It is our intention, at Verner Veterinary Clinic, to establish a relationship with clients that will allow us to provide a high standard of care for their animals. We encourage animal owners to become informed about the care, training, and health of all animals for whom they are responsible. We will try to provide answers for any questions asked or, if necessary, direct animal owners to a source that may have additional information.
Our facility is equipped to handle most situations that may arise and we try to respond to health care needs in a timely manner. The hospital/clinic is not staffed over night and if necessary, in critical situations, owners will be asked to transport their animals to a facility having a Doctor and staff on premises throughout the night.
The focus on veterinary care for your animal revolves around three goals: One is to improve and extend quality and quantity of life for pets. Two, is to be proactive and try to foresee potential health emergency situations, and to identify and treat appropriately before they become severe or life threatening. Three, is to minimize costs without compromising the first two objectives. To have any chance of success of reaching these goals, animals must be seen and examined thoroughly on a routine basis.

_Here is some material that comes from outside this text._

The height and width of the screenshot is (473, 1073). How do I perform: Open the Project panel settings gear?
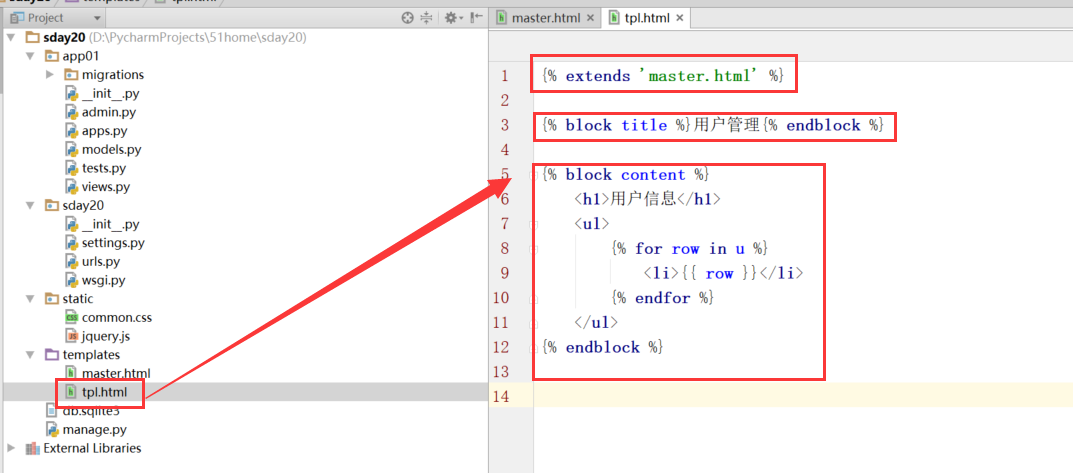[x=450, y=18]
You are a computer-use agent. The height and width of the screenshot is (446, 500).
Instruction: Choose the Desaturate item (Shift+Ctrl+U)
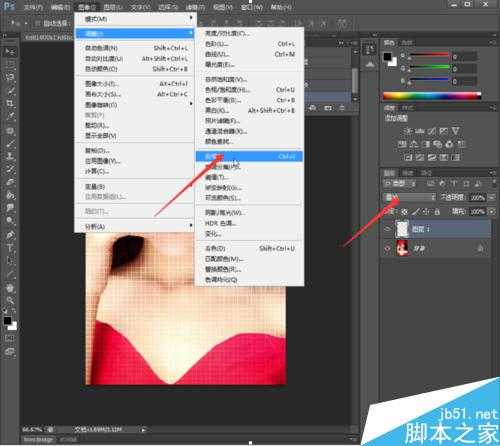point(249,248)
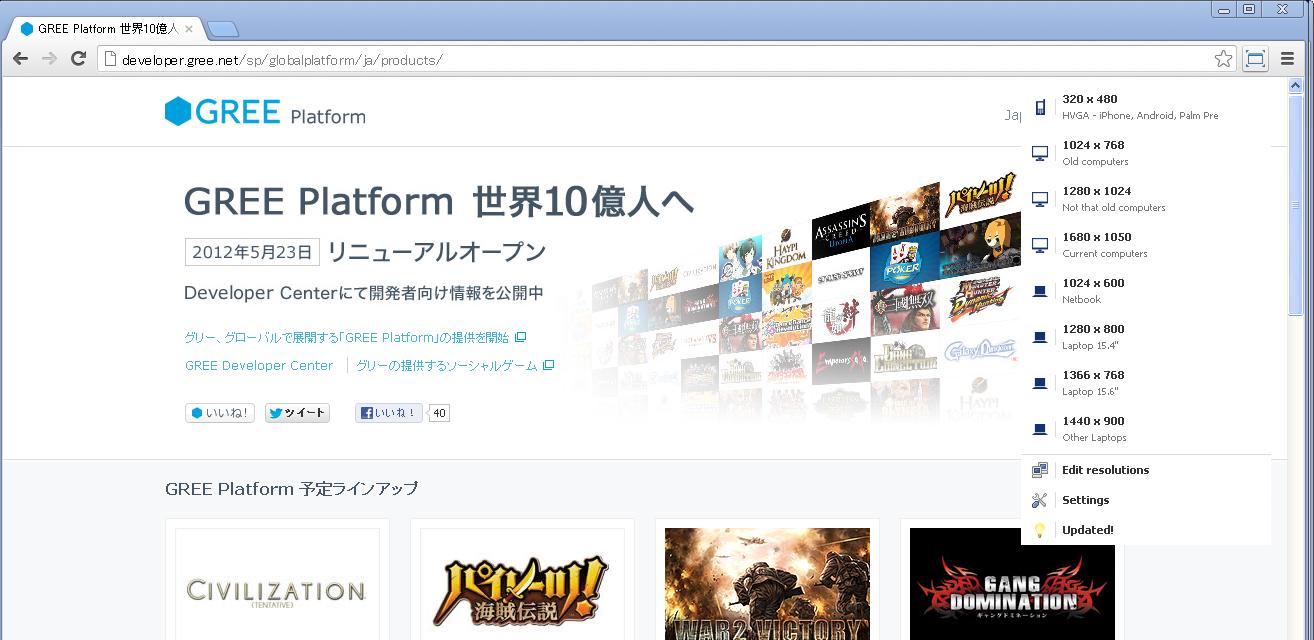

We will recommend animals in your care be seen by a veterinarian at least once a year and in many instances, particularly with older animals, examined two or more times per year. Most veterinarians realize pet owners do not have any insurance on their pets, and we anticipate monetary constraints when discussing appropriate veterinary care. The expenses of frequent examinations and periodic laboratory diagnostics are comparably cost effective to avoid crisis management and critical care expenses.
If you are bringing your animal to our clinic for the first time, please bring any medical history you have with you. If we have seen the pet on a regular basis, we will have the history readily available. We do encourage owners to jot down those things that they have concerns about so they can be discussed during the office visit.
We will certainly be concerned about any recent major change in your pet's life but also will want to know about weight fluctuations, eating habits, thirst and urination, and activity level. Some of these changes may occur slowly over an extended period of time and may indicate need for further investigation.